W niniejszej sprawie bezspornym jest, iż pojazd sprawcy wypadku, w którym doszło do uszkodzenia pojazdu, ubezpieczony był od odpowiedzialności cywilnej u pozwanej. Poza sporem pozostawała także legitymacja procesowej strony powodowej. Sporna natomiast była wysokość szkody, gdyż powódka wskazywała, że wypłacone przez pozwaną odszkodowanie w wysokości 2157,98 zł jest zaniżone.

W spornym zakresie Sąd oparł się na dokumentach przedłożonych przez strony, na zeznaniu świadka M. S., a także na opinii sporządzonej przez biegłego sądowego. Sąd dopuścił dowód z opinii biegłego sądowego na okoliczność ustalenia kosztów przywrócenie ww. samochodu do stanu sprzed kolizji. Opinia była przekonywująca, biegły ją uzasadnił, wskazał nadto na możliwość użycia części typu Q, co ze względu na znaczny przebieg pojazdu jest zdaniem Sądu uzasadnione. Pozwany kwestionował opinię, ale została ona w całości podtrzymana przez biegłego w ustnej uzupełniającej opinii. Strony następnie nie zgłaszały nowych zarzutów, zatem należało uznać, iż akceptują treść ustnej opinii.

Legitymacja powódki do dochodzenia roszczeń na własną rzecz wynika z przedłożonej przez nią umowy cesji oraz z art. 509 k.c. Zgodnie z normą zawartą w art. 509 k.c. wierzyciel może bez zgody dłużnika przenieść wierzytelność na osobę trzecią (przelew), chyba że sprzeciwiałoby się to ustawie, zastrzeżeniu umownemu albo właściwości zobowiązania. Wraz z wierzytelnością przechodzą na nabywcę wszelkie związane z nią prawa, w szczególności roszczenie o zaległe odsetki. Z kolei norma zawarta w art. 510 § 1 k.c. stanowi, iż umowa sprzedaży, zamiany, darowizny lub inna umowa zobowiązująca do przeniesienia wierzytelności przenosi wierzytelność na nabywcę, chyba że przepis szczególny stanowi inaczej albo że strony inaczej postanowiły.

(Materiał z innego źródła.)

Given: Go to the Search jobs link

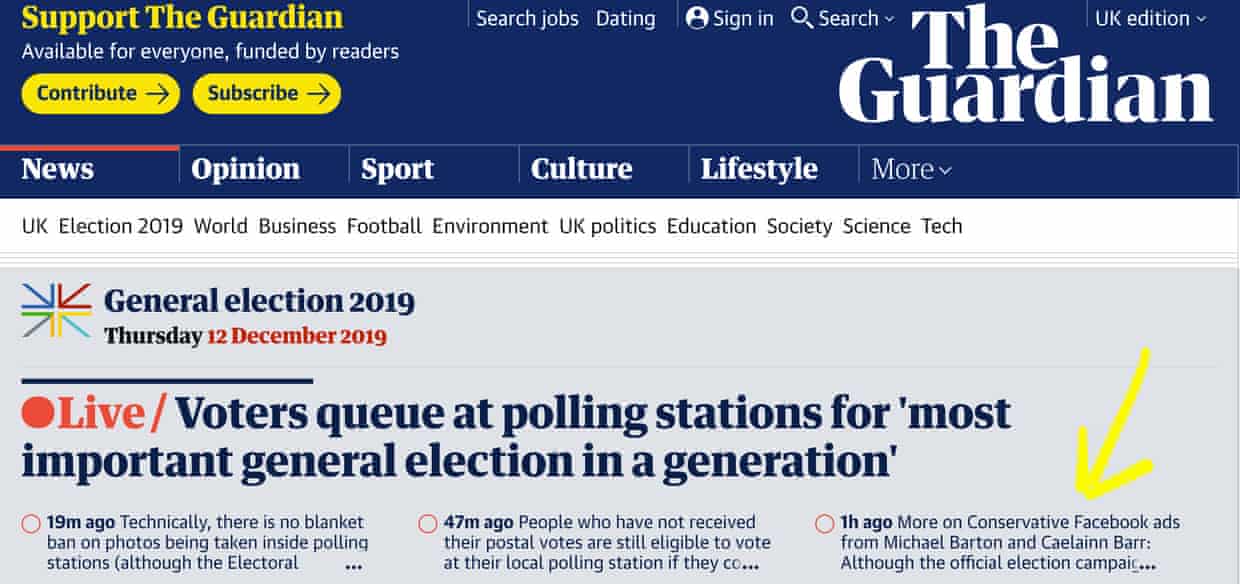Looking at the screenshot, I should tap(527, 18).
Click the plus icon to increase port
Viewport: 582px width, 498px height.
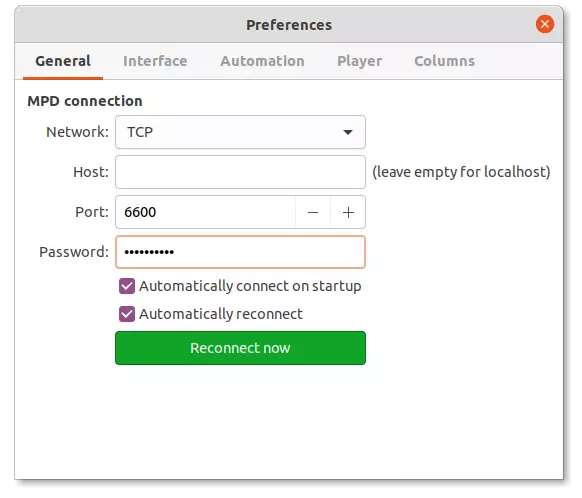tap(348, 212)
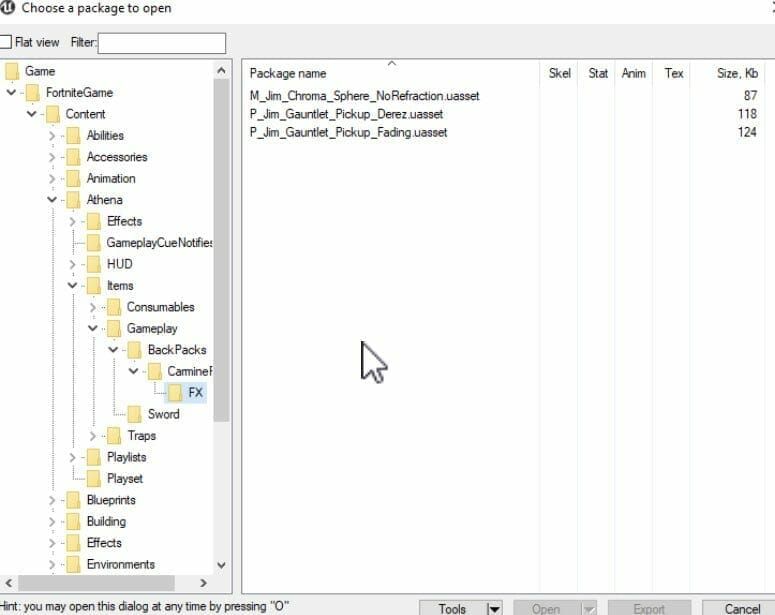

Niniejszym pozwem powódka dochodziła od pozwanej zapłaty odszkodowania tytułem powstałej szkody w wysokości 5430,57 zł oraz kwoty 307,50 zł tytułem sporządzonej opinii. Kalkulacja sporządzona na zlecenie powódki przewidywała koszty naprawy przedmiotowego pojazdu w wysokości 7588,55 zł, zatem powódka, uwzględniając wypłacone przez pozwaną odszkodowanie, domagała się zapłaty pozostałej części należnego jej odszkodowania.

Odpowiedzialność pozwanej nie była kwestionowana przez strony, czego dowodem jest nadto wypłata przez pozwaną odszkodowania za szkodę. Strona pozwana podnosiła jednakże, iż roszczenie powódki jest zawyżone, a wypłacone odszkodowanie w wysokości 2157,98 zł w pełni rekompensuje powstałą szkodę. Nadto pozwana wskazała, iż wysokość odszkodowania powinna zostać ustalona w oparciu o rzeczywiste poniesione koszty naprawy, a nie koszty hipotetyczne, a takie uwzględnia prywatna kalkulacja zlecona przez powódkę. Kluczowe, zdaniem pozwanej, byłoby bowiem ustalenie, czy uszkodzony pojazd został po szkodzie naprawiony i jakie zostały poniesione z tego tytułu koszty. W ocenie Sądu okoliczność ta jest dla sprawy obojętna.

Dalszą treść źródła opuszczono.